Subtotally resected pituitary adenomas are associated with a high risk of progression after surgery alone. Moderate dose RT can provide excellent long-term tumor control for patients with incompletely resectable or recurrent tumors after surgery. The likelihood of severe complications is relatively low. Currently, the challenge of RT should be to minimize toxicity. Newer RT techniques that reduce the amount of irradiated normal tissue are currently being investigated, such as stereotactic RT, intensity-modulated RT, and proton therapy. After adequate follow-up, these techniques may prove to maintain a high rate of tumor control while decreasing serious side effects such as vision loss, CVAs, and secondary brain tumors.

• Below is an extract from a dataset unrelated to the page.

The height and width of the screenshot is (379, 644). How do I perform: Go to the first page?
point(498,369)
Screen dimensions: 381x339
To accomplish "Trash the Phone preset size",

Currently, our department's policy is to treat patients with pituitary adenomas with a five-field fractionated stereotactic technique to a dose of 45 Gy in 25 fractions. Patients with secreting tumors located more than 3 mm from the optic chiasm are treated with stereotactic radiosurgery to a dose of 25 to 30 Gy, limiting to 8 Gy. These patients may benefit from a more rapid decrease in hormone secretion. Those with secreting tumors not amenable to radiosurgery may be considered for fractionated proton RT on an institutional protocol. Because proton RT is associated with a significantly lower dose to adjacent normal tissues, higher doses may be investigated in the future in an effort to improve the likelihood of local control of secreting pituitary adenomas.

Conclusions

This is one of the most mature series in the literature that documents excellent results with fractionated RT for pituitary adenoma. We recommend 45 Gy at 1.8 Gy per fraction using stereotactic noncoplanar fields.